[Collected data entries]
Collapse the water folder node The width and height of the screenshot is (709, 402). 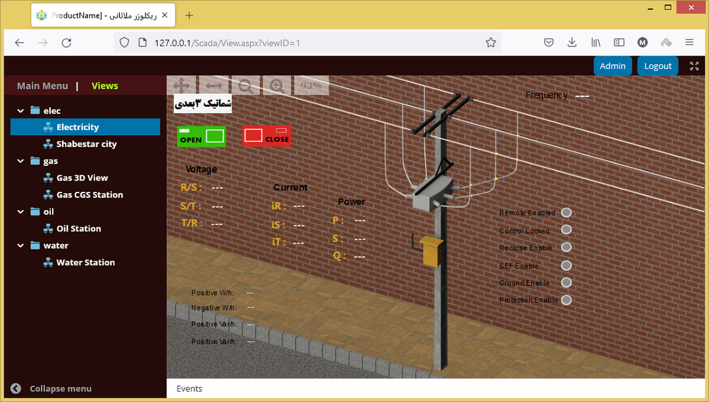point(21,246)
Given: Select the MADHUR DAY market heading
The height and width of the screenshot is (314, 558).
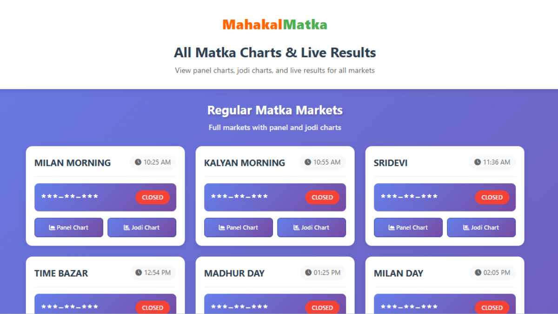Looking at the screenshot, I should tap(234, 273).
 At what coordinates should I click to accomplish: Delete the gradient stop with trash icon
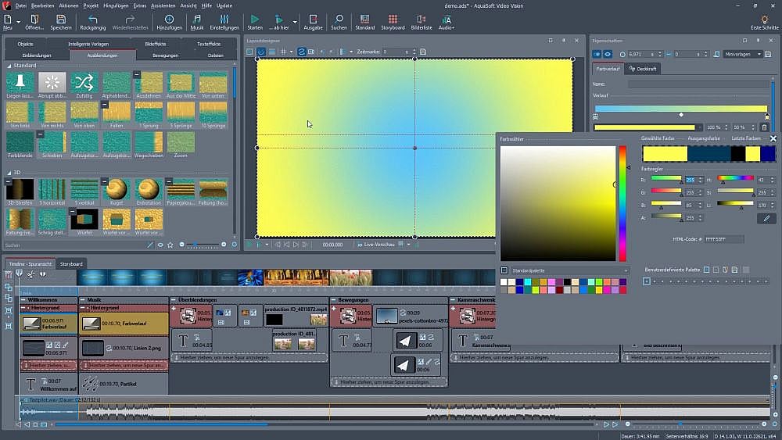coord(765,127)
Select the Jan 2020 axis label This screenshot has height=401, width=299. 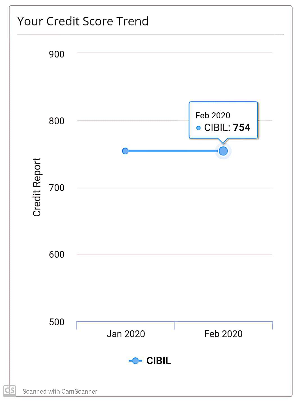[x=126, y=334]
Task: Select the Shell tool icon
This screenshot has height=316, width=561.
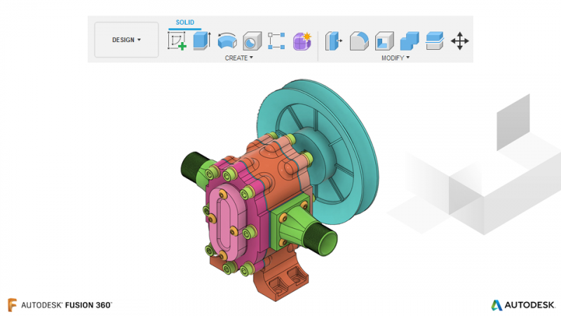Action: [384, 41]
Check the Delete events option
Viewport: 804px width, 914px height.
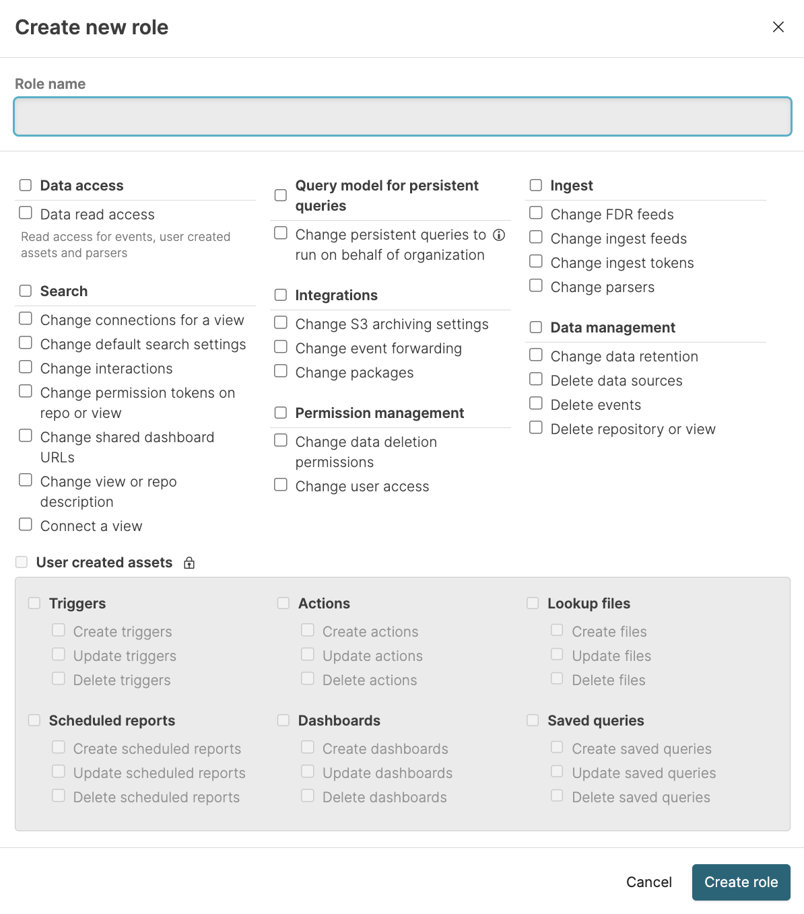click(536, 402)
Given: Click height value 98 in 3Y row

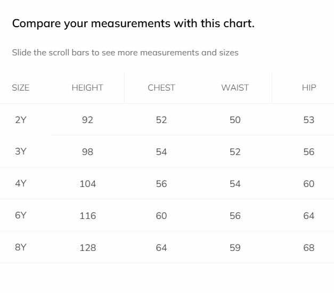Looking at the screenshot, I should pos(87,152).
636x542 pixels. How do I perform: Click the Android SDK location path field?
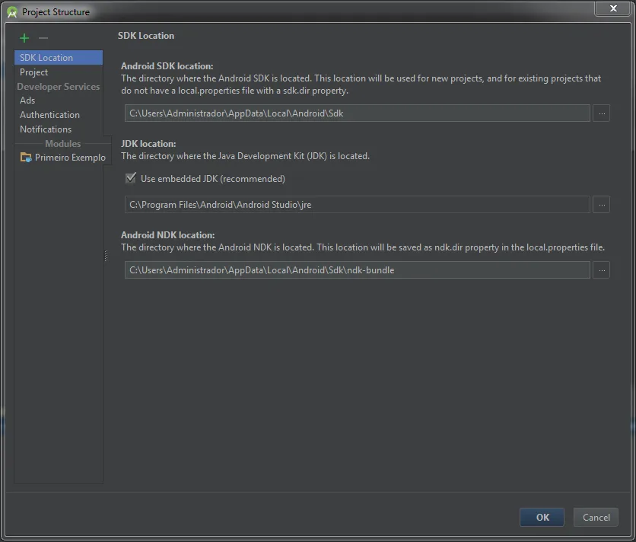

**Activity**
Pictures excluded, print only the lines from the one with "Viewport: 804px width, 914px height." through the end of the entries above, exactly as written.

**Worked solution**
Viewport: 804px width, 914px height.
click(536, 402)
Given: Click height value 98 in 3Y row

Looking at the screenshot, I should pos(87,152).
636x542 pixels. How do I perform: Click the Android SDK location path field?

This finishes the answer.